Exchange rates and BoP adjustment
Current account dynamics.
Floating exchange rate as automatic adjustment.
Under a floating regime, the exchange rate acts as a self-correcting mechanism for BoP imbalances:
- Current account deficit → demand for foreign currency rises (to pay for imports) → domestic currency depreciates.
- Depreciation → imports more expensive (volumes fall), exports cheaper (volumes rise) → CA improves toward balance.
In theory, this means floating rates eliminate persistent imbalances. In practice:
- Capital flows DOMINATE many currency markets in the short run.
- Imbalances can persist for years (USA's CA deficit).
Marshall-Lerner condition. Depreciation improves the current account IF:
If the sum of (absolute) elasticities of demand for exports and imports exceeds 1.
Why? Depreciation affects CA through:
- Export VALUES (price falls in foreign currency, but quantity rises if elastic).
- Import VALUES (price rises in domestic currency, but quantity falls if elastic).
If demand is inelastic (necessities), depreciation may WORSEN the CA — higher import prices outweigh export volume gains.
Worked example.
- |PEDexports| = 0.4, |PEDimports| = 0.5. Sum = 0.9 < 1. Marshall-Lerner FAILS. Depreciation WORSENS CA.
- |PEDexports| = 1.2, |PEDimports| = 0.8. Sum = 2.0 > 1. Marshall-Lerner HOLDS. Depreciation IMPROVES CA.
J-curve effect. Even when Marshall-Lerner is satisfied, the CA initially WORSENS after depreciation before improving:
Why?
- CONTRACTS pre-set in foreign currency: imports immediately cost more in domestic currency; exports earn the agreed foreign amount.
- Trade VOLUMES are sticky: consumers/buyers don't immediately switch suppliers.
- So PRICE EFFECT dominates initially.
Over time:
- Volumes adjust as consumers find alternatives.
- New contracts negotiated at adjusted prices.
- Export volumes rise; import volumes fall.
- CA improves.
The path traces a J-shape: down before up.
Financial account effects of depreciation:
- Expected further depreciation → capital outflow → currency falls further.
- Higher interest rates to defend currency (if floating but managed) → capital inflows.
- Foreign-currency debt becomes harder to service in domestic terms → could trigger default in emerging markets.
Capital flows can dominate. Modern currency markets are driven more by financial flows than trade flows:
- Daily FX turnover ~$7.5 trillion (BIS 2022).
- Annual world trade ~$30 trillion.
- So FX volume in 4 days = world trade in a year.
This means small interest rate changes or shifts in confidence can move currencies dramatically — disconnected from trade fundamentals.
Fixed exchange rate adjustment (contrast).

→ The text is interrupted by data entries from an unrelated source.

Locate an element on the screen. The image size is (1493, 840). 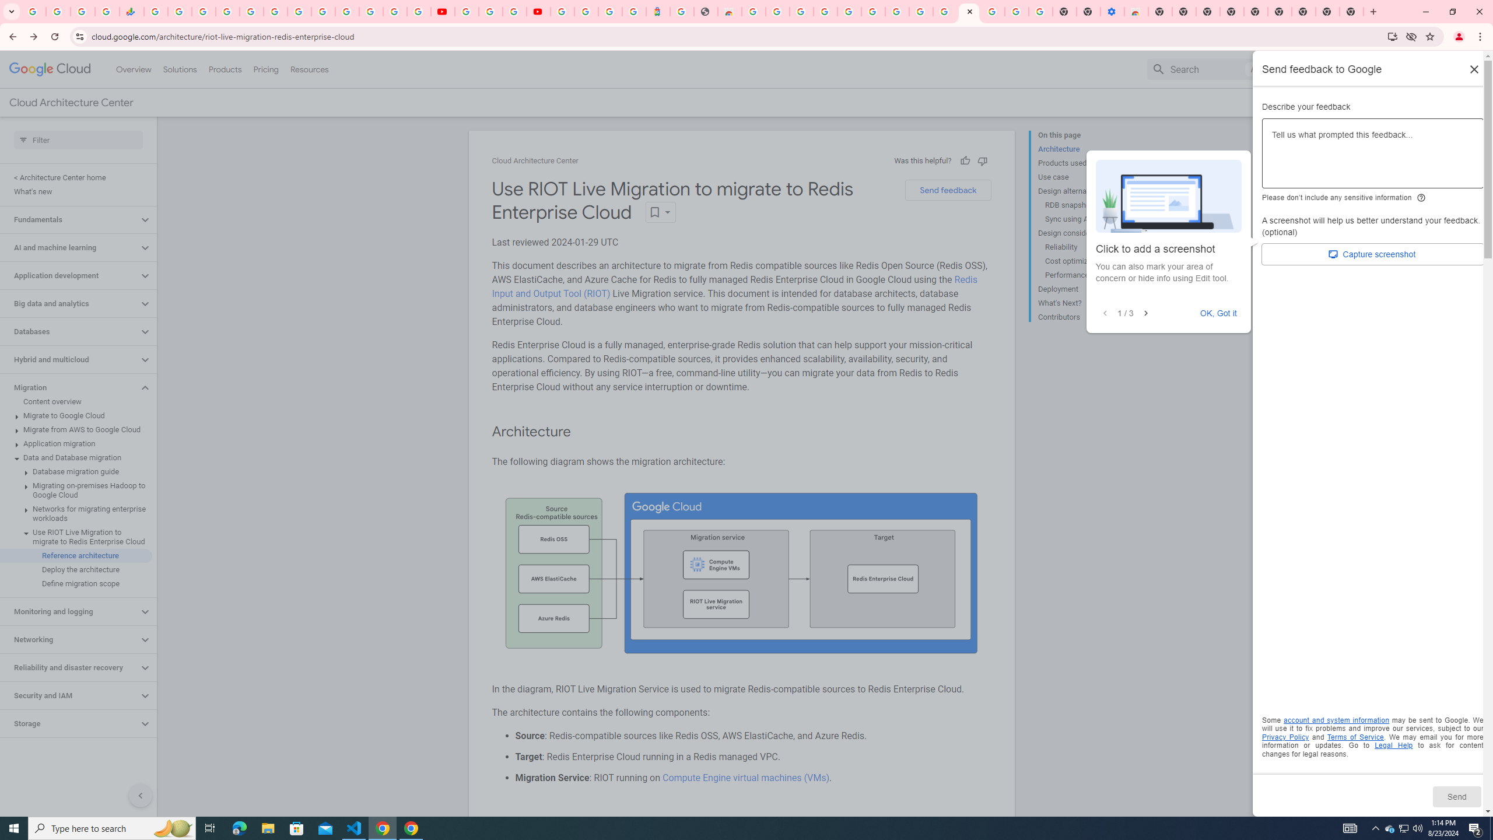
'Networks for migrating enterprise workloads' is located at coordinates (76, 513).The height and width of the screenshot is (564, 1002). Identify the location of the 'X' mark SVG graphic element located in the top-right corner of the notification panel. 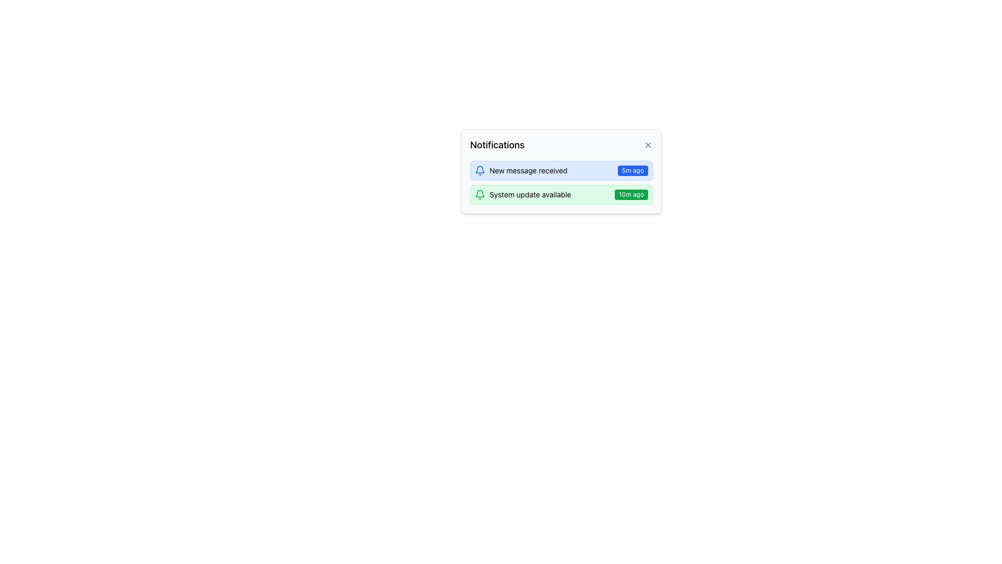
(648, 145).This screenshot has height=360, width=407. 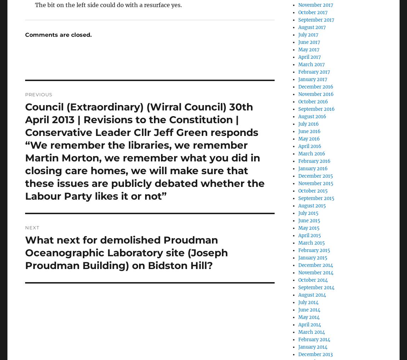 I want to click on 'February 2016', so click(x=314, y=161).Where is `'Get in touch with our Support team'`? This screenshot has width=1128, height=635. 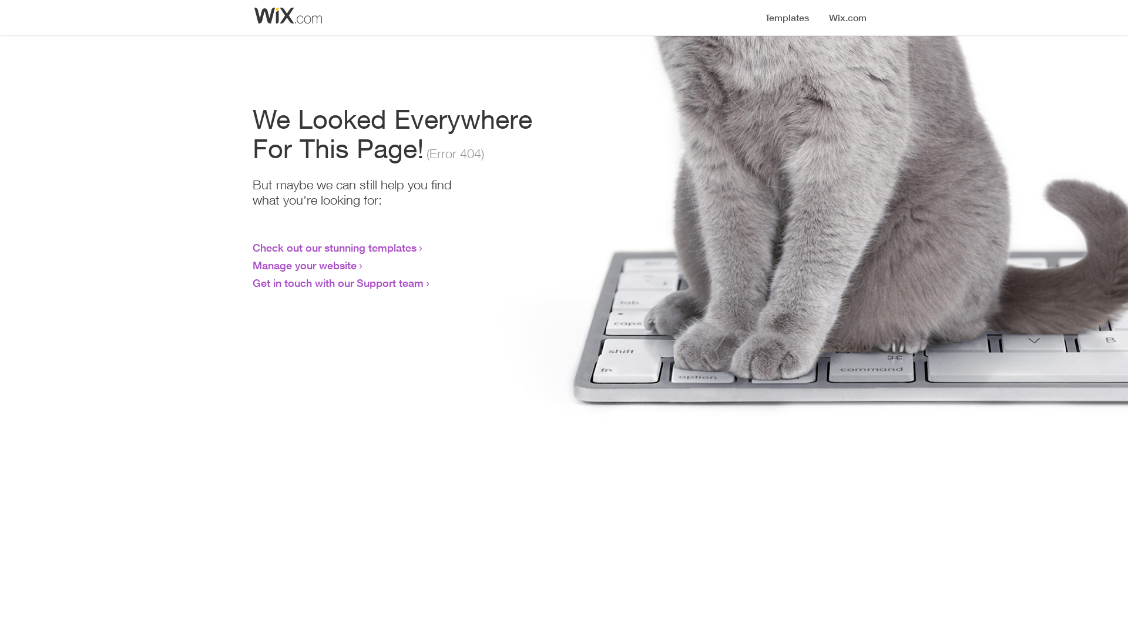
'Get in touch with our Support team' is located at coordinates (337, 283).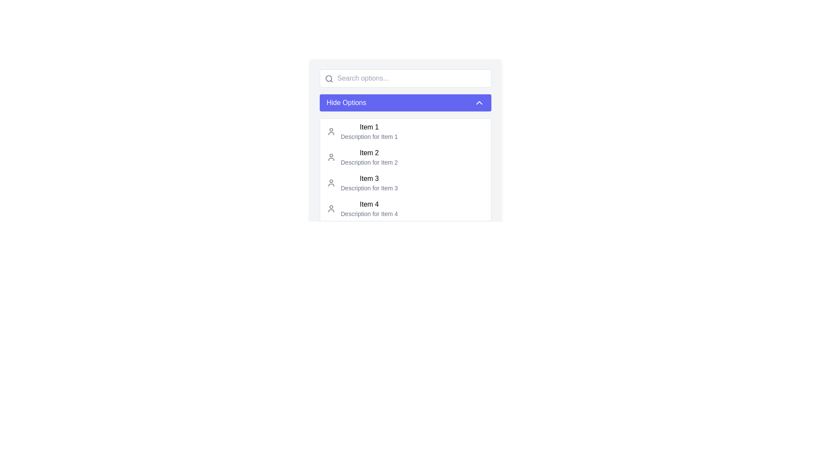 This screenshot has height=463, width=824. I want to click on the icon representing the categorization of the list item labeled 'Item 1', which is positioned at the top-left of the item within a dropdown interface, so click(331, 132).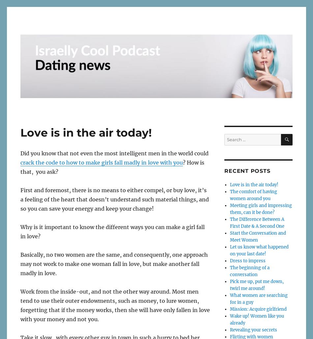 Image resolution: width=313 pixels, height=339 pixels. Describe the element at coordinates (112, 231) in the screenshot. I see `'Why is it important to know the different ways you can make a girl fall in love?'` at that location.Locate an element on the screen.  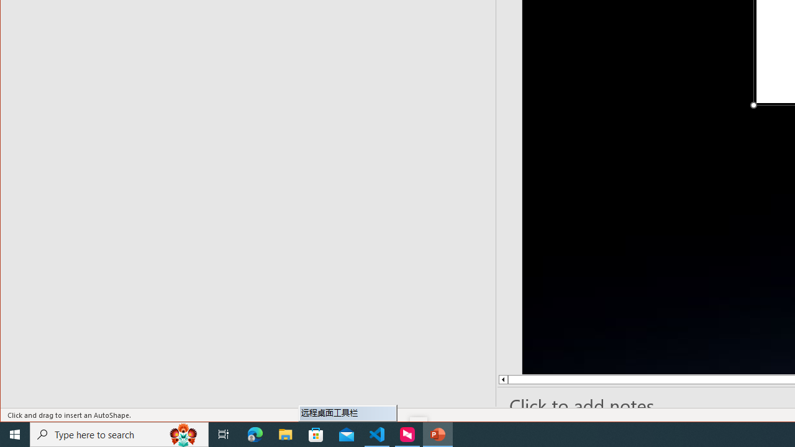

Under a fixed regime, CA imbalances DON'T trigger exchange rate change. Instead:
- Reserves change.
- Domestic price adjustment ("internal devaluation").

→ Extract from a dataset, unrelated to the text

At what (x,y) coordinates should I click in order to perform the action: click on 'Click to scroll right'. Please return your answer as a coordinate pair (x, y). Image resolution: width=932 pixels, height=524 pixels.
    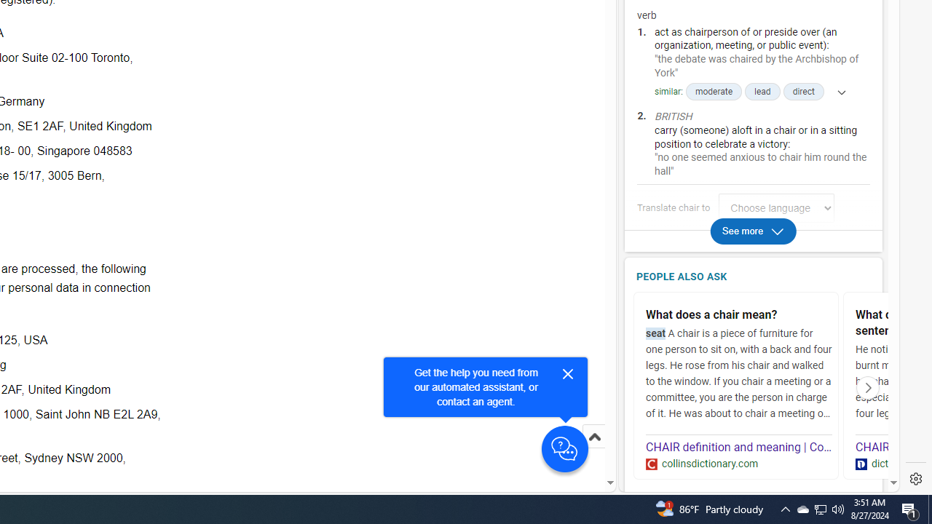
    Looking at the image, I should click on (868, 387).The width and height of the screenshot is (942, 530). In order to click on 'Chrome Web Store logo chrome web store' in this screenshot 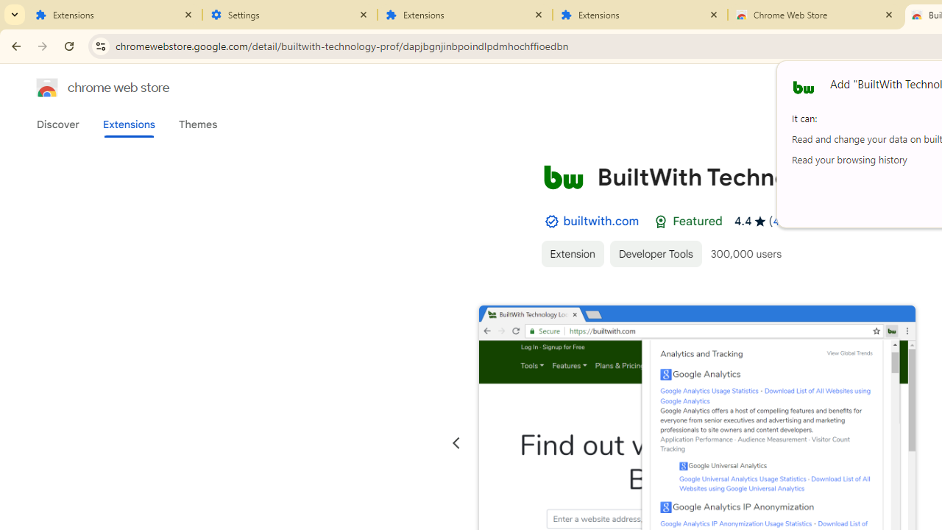, I will do `click(87, 88)`.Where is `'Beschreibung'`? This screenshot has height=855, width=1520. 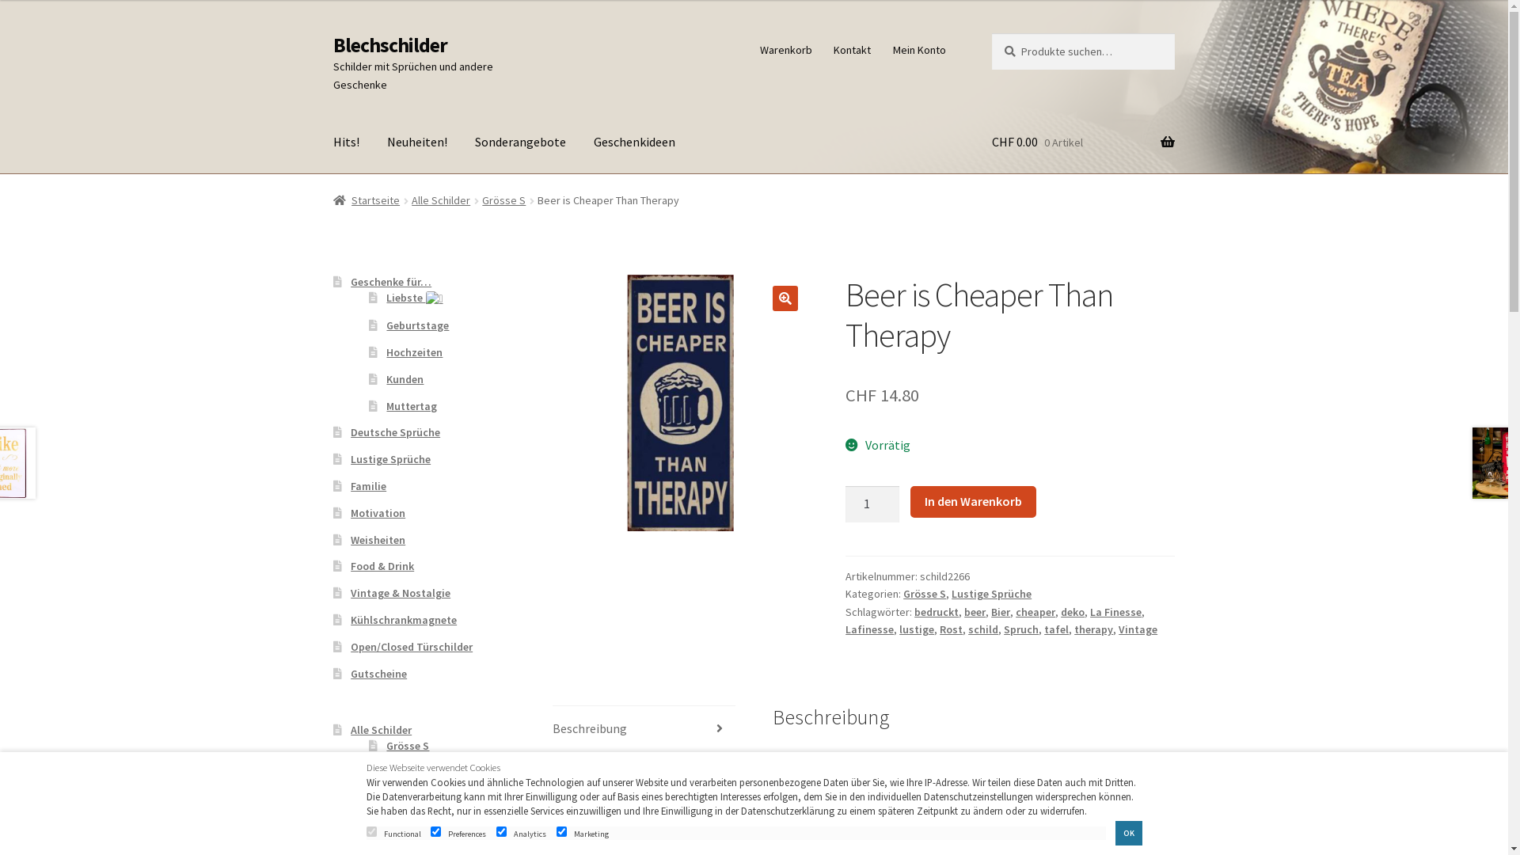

- Capital controls may be needed.
If imbalance persists, devaluation eventually forced (1992 sterling crisis, 1997 Asian crisis).
HL Paper 3 application. Calculate Marshall-Lerner condition from PED data; assess whether depreciation improves CA; trace J-curve effects on numerical data.
- Floating rate = automatic CA adjustment.
- Marshall-Lerner: PEDx + PEDm > 1 for improvement.
- J-curve: short-run worsening before improvement.
- Capital flows dominate FX in short run.
- Fixed regimes accumulate imbalances.